_WHAT YOU NEED TO DO_
Write the entries out again exactly; any picture among them gets left out.

START RECORD EXCERPTS

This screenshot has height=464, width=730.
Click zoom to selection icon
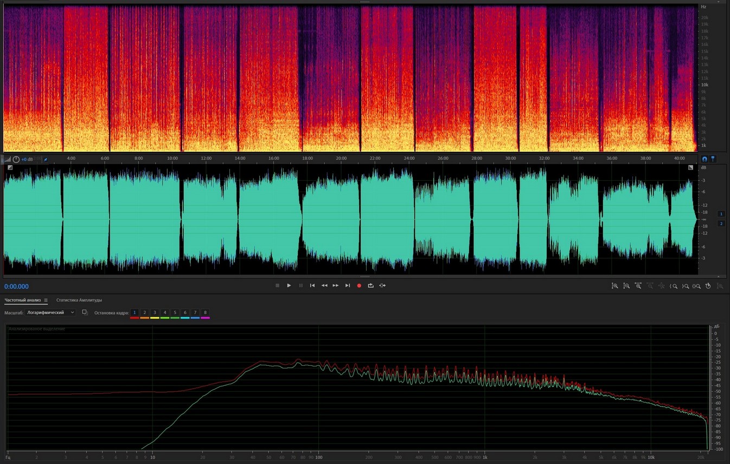coord(697,286)
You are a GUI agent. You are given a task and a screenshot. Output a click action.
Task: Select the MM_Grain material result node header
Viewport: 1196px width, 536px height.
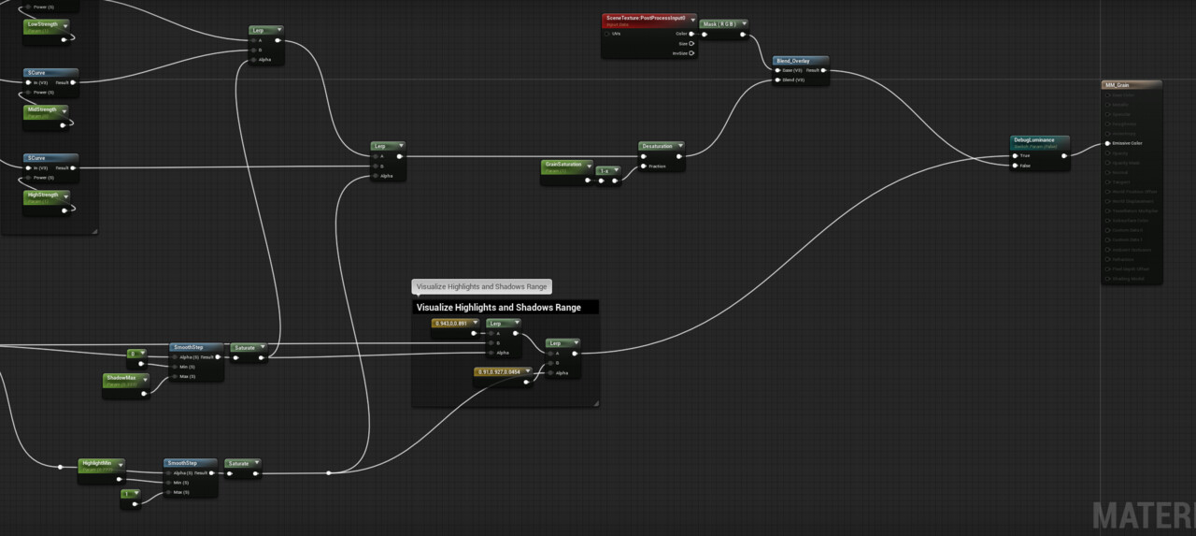click(1132, 85)
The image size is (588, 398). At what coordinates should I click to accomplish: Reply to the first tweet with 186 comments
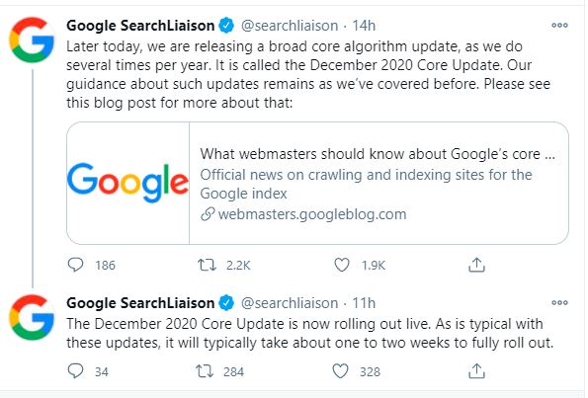pos(75,265)
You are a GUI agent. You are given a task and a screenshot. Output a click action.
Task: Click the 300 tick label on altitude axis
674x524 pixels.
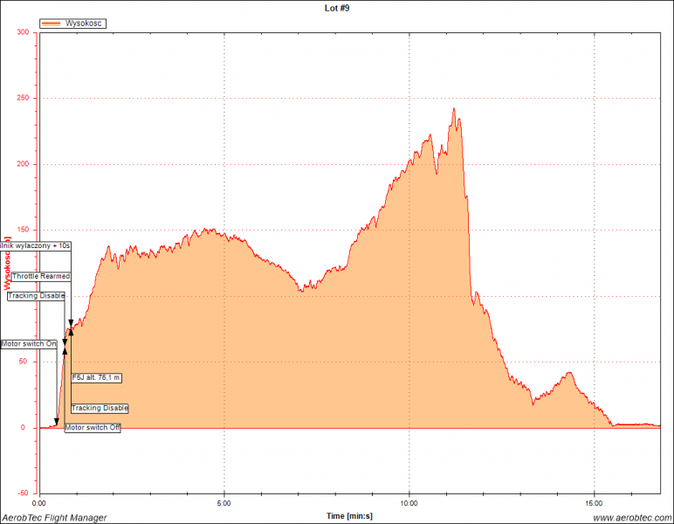point(23,32)
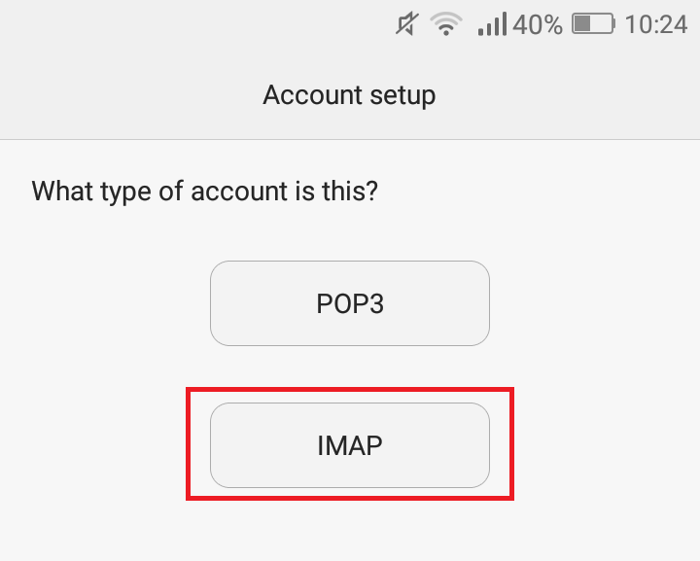700x561 pixels.
Task: Tap the crossed-out speaker silent icon
Action: click(408, 24)
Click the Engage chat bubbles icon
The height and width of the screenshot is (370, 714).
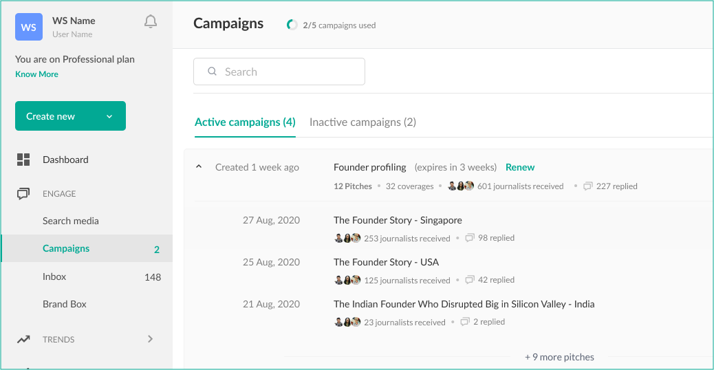[x=23, y=194]
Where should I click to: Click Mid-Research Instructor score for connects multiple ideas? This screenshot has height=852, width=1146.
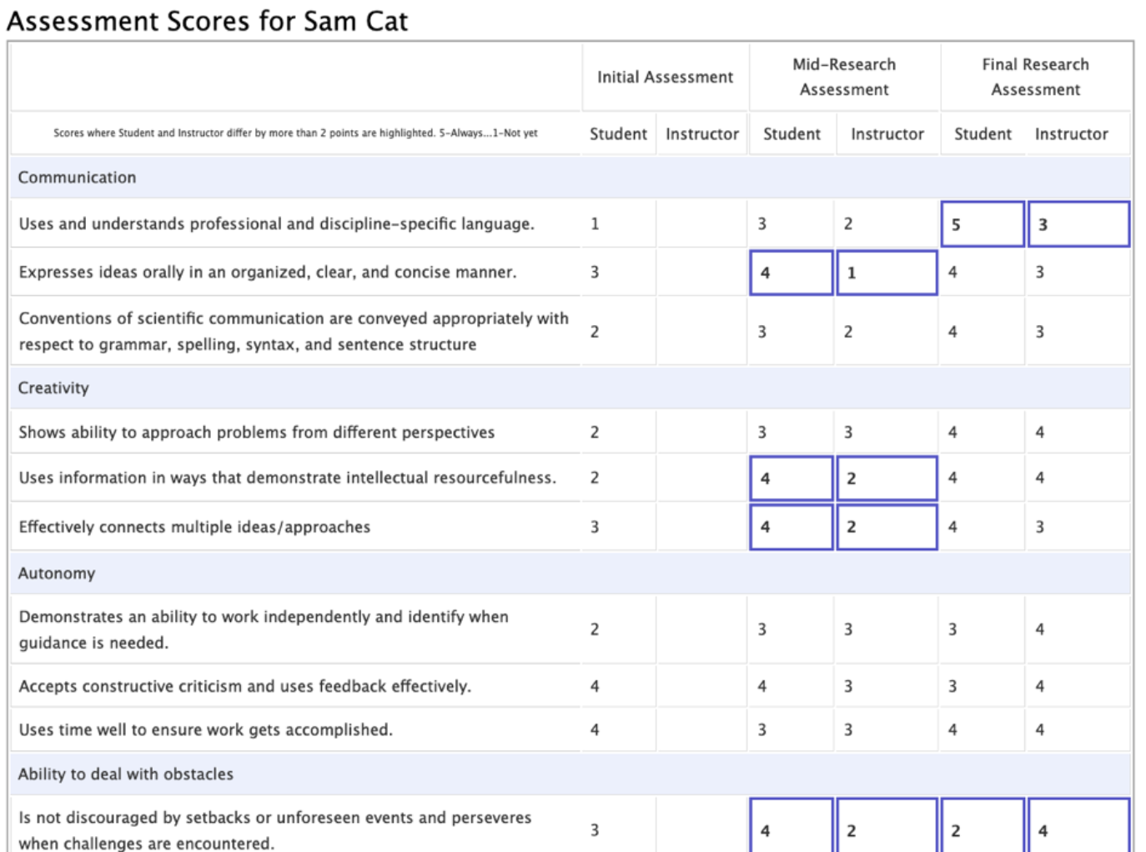point(886,527)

END RECORD EXCERPTS

_PROBLEM SOLUTION_
This screenshot has height=464, width=730.
Click zoom to selection icon
coord(697,286)
You are a GUI agent. You are given a task and a screenshot. Output a click action.
Task: Select the MM_Grain material result node header
Viewport: 1196px width, 536px height.
click(1132, 85)
The image size is (588, 398). At what coordinates should I click to accomplish: Reply to the first tweet with 186 comments
pos(75,265)
You are a GUI agent. You are given a task and a screenshot. Output a click action.
Task: Click the 300 tick label on altitude axis
674x524 pixels.
point(23,32)
700x561 pixels.
Task: Tap the crossed-out speaker silent icon
Action: click(408, 24)
Click the Engage chat bubbles icon
The height and width of the screenshot is (370, 714).
[x=23, y=194]
Where should I click to: Click Mid-Research Instructor score for connects multiple ideas? This screenshot has height=852, width=1146.
point(886,527)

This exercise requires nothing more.